Comparative proteomics and molecular mechanical analysis in CDA-II induced therapy of LCI-D20 hepatocellular carcinoma model.

PURPOSE: To investigate the differential proteins and related molecular mechanism of CDA-II (cell differentiation agent-II) induced therapy on a human hepatocellular carcinoma model in nude mice with high metastatic potential (LCI-D20). METHODS: After tumors were transplanted 11 days, mice were intraperitoneally injected with CDA-II (1,800 mg/kg) for 20 days continuously. The tumor growth-inhibitory efficiency in CDA-II treated groups was calculated. Proteins extracted from tumor tissue were separated by two-dimensional gel electrophoresis (2DE) and the differential proteins were identified by matrix assisted laser desorption/ionization-time of flight mass spectrometry (MALDI-TOF-MS). Western blotting (WB) was performed to verify the expression of certain candidate proteins. Reverse transcription-polymerase chain reaction (RT-PCR) was engaged to study the molecular mechanism of the therapy. RESULTS: CDA-II suppressed the growth and metastasis of tumor. The tumor growth-inhibitory efficiency was 41.8%. In total, 27 differentially expressed proteins were identified, including HSP27, UGDH, CK8, Hsp60, ENOA and AnxA5, with functions involved in oncogene expression and/or cell differentiation. In addition, apparent alternations of HSP60 and beta-actin expression levels and their different posttranslational modifications (PTMs) were investigated.
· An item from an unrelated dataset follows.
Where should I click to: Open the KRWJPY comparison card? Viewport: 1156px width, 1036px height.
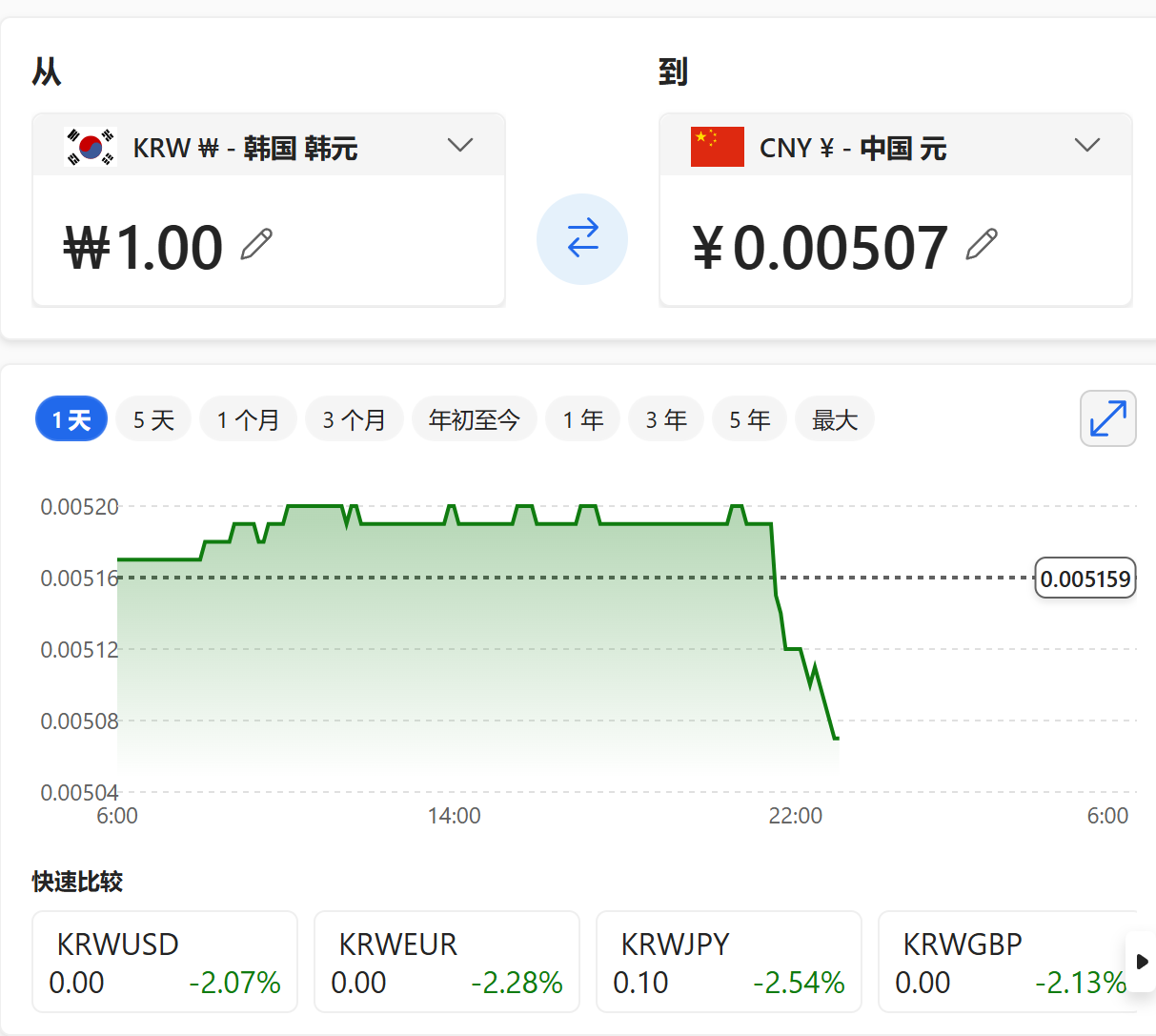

RT-PCR analysis confirmed that the cancer related genes c-myc, N-ras and MMP-9 were significantly down-regulated. CONCLUSION: Our results demonstrate that CDA-II presence can change the proteome profiling and favors of the tumor suppression in LCI-D20 cell differentiation. Our results also suggest that the dynamic PTM of HSP60 expression levels could be used to predict HCC and might be a promising and useful biomarker to prognosticate CDA-II therapeutic efficacy.